In the 1920s, the military did not accept the democratic Weimar Republic as legitimate, and so the ''Reichswehr'' under the leadership of Hans von Seeckt became, even more so than under the monarchy, a "state within the state" that operated largely outside the control of politicians. During the Kapp Putsch of March 1920, Seeckt disobeyed orders from the Defence Minister Gustav Noske, the Chancellor Gustav Bauer and the ''Reich'' President Friedrich Ebert to suppress the ''putsch'', claiming "There can be no question of sending the ''Reichwehr'' to fight these people". Seeckt's actions were entirely illegal as under the Weimar constitution the President was the Supreme Commander-in-Chief, and moreover Seeckt had violated the ''Reichswehreid'', which committed the military to defending the republic.〔Nicholls, A.J. ''Weimar and the Rise of Hitler'', London: Macmillan, 2000, pages 69–70.〕 Seeckt ordered the military to disregard Ebert's orders to defend the republic, and instead assumed a stance of apparent neutrality, which in effect meant siding with the Kapp ''putsch'' by depriving the government of the means of defending itself. The position of the military as "state within the state" led to only those few officers and soldiers who had attempted to defend the republic being dismissed, and the officers led by Seeckt who had done nothing to defend the republic were allowed to continue with their jobs.〔Nicholls, A.J. ''Weimar and the Rise of Hitler'', London: Macmillan, 2000, page 71.〕 The same officers who violated the ''Reichswehreid'' during the Kapp ''putsch'' by disobeying Ebert's orders to suppress the putsch were later to claim that the Hitler oath made it impossible for them to resist the Nazi regime.

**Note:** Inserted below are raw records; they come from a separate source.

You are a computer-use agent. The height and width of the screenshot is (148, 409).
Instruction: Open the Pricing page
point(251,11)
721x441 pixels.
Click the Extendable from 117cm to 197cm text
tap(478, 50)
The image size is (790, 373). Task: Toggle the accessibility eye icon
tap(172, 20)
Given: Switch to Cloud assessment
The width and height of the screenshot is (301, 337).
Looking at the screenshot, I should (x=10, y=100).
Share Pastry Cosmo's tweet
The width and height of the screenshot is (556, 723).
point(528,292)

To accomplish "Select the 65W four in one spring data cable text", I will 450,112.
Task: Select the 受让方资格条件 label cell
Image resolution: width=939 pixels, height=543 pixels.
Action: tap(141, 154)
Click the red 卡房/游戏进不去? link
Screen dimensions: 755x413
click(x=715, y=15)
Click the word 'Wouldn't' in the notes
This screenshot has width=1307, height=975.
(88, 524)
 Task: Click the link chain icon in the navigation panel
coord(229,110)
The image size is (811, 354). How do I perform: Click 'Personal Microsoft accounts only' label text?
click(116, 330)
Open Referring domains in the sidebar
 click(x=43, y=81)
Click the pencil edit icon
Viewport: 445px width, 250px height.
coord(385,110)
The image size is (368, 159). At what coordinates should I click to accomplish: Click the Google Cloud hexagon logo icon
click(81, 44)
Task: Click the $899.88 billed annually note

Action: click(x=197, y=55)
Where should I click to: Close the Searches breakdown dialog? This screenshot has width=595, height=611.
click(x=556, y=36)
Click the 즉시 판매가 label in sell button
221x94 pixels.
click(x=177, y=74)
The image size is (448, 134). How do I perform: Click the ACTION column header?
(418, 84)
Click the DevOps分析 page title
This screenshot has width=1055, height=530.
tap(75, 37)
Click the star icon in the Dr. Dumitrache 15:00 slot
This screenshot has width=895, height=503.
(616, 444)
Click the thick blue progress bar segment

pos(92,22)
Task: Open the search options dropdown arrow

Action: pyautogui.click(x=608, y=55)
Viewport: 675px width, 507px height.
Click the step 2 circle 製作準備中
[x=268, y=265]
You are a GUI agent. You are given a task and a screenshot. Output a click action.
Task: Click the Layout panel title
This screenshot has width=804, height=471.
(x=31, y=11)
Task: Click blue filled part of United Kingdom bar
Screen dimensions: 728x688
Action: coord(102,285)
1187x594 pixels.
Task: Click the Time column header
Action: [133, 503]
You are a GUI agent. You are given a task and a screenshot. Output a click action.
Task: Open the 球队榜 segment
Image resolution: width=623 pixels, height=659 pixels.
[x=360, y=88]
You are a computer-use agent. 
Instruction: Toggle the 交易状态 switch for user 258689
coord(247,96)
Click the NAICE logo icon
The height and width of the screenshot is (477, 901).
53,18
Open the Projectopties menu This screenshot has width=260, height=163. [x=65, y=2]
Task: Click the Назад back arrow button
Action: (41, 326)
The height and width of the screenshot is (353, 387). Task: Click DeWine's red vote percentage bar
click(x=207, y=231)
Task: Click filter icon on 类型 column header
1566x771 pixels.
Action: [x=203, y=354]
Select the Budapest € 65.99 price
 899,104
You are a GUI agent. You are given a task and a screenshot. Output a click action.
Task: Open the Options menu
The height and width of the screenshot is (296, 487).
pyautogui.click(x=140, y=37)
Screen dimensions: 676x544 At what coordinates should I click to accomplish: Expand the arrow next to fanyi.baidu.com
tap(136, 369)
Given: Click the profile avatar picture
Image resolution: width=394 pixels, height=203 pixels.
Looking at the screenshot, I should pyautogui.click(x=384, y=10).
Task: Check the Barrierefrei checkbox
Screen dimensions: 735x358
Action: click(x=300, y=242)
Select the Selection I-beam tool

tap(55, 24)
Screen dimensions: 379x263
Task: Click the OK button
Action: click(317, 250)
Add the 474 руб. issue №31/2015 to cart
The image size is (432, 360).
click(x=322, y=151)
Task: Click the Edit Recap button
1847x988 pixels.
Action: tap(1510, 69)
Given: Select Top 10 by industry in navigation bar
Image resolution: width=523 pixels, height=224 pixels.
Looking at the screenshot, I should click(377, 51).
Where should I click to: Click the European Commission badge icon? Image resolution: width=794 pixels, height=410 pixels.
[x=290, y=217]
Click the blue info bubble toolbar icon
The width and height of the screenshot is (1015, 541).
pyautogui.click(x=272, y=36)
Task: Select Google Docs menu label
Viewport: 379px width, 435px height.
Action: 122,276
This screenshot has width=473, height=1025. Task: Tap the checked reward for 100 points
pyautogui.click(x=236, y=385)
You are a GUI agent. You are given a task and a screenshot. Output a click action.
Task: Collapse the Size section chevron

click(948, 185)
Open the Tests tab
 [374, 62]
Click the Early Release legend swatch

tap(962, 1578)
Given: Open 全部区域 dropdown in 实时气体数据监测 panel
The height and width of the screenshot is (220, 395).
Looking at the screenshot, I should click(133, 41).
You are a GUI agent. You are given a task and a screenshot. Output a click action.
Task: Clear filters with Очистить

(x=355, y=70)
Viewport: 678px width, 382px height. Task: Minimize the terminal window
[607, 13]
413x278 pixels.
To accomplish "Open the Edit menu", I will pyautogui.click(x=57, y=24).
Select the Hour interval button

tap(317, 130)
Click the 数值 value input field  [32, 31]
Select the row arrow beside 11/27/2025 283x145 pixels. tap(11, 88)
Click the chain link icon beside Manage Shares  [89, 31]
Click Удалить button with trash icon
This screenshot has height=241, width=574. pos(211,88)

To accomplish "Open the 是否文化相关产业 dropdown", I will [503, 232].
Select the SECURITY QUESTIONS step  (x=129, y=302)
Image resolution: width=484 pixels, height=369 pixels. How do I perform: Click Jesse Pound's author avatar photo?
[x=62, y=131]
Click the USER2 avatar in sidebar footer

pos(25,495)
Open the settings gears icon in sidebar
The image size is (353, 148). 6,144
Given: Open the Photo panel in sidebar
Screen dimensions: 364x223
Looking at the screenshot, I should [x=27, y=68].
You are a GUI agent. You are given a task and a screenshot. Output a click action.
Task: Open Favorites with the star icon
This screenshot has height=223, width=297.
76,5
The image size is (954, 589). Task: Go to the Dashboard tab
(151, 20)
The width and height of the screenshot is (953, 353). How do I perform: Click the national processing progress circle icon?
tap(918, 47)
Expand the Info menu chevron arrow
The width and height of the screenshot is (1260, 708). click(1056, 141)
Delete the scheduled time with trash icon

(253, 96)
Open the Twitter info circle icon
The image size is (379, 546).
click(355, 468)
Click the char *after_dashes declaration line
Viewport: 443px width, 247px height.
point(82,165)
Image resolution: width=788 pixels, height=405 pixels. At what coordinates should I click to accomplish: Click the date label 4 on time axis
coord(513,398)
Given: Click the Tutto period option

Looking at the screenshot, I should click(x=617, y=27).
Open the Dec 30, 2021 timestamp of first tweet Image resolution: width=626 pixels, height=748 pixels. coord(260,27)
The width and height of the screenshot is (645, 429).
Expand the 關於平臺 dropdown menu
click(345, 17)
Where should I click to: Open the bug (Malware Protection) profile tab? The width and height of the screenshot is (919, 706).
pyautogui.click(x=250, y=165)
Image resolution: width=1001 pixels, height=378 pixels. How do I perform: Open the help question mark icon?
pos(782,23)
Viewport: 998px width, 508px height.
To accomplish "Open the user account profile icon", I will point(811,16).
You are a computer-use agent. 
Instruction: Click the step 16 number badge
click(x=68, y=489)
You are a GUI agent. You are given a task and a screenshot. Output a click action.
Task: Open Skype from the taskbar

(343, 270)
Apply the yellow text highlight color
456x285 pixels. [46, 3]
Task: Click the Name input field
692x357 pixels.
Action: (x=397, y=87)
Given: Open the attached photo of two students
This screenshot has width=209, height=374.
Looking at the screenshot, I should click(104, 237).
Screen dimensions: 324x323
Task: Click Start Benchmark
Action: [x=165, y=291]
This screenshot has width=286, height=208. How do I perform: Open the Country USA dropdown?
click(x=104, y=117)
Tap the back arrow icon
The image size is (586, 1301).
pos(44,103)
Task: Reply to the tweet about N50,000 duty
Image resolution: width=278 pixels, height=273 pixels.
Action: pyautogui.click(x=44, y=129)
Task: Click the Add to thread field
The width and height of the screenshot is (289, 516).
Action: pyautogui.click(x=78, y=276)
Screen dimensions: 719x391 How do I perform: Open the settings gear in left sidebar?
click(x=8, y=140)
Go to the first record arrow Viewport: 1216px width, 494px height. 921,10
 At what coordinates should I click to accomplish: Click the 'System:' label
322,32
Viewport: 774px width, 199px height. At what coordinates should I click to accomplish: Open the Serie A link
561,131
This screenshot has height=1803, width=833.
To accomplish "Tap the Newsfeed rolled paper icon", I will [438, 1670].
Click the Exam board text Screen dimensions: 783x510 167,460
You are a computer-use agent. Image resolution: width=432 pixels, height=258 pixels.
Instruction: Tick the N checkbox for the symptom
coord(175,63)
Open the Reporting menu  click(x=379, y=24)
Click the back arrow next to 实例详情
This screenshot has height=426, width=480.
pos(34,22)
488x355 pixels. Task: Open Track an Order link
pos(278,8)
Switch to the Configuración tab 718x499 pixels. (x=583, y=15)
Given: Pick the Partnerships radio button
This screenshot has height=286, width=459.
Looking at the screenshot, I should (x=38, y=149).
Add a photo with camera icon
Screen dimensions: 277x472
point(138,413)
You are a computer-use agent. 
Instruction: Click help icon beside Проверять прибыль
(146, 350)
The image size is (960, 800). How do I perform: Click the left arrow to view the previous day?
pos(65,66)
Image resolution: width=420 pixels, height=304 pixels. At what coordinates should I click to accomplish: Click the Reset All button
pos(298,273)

Right from the onset, Seeckt made it clear that he wanted to see another world war. Seeckt's famous "Memo on the Russian Question" of September 11, 1922, ended with the words:
The German nation, with its Socialist majority, would be averse from a policy of action, which has to reckon with the possibility of war. It must be admitted that the spirit surrounding the Peace Delegation at Versailles has not yet disappeared, and that stupid cry of "No more war!" is widely echoed. It is echoed by many bourgeois-pacifist elements, but among the workers and also among the members of the official Social Democratic Party there are many who are not prepared to eat out of the hands of France and Poland. It is true that there is a widespread and understandable need for peace among the German people. The clearest heads, when considering the pros and cons of war, will be those of the military, but to pursue a policy means to take a lead. In spite of everything, the German people will follow the leader in the struggle for their existence. Our task to prepare for this struggle, for we shall not be spared it.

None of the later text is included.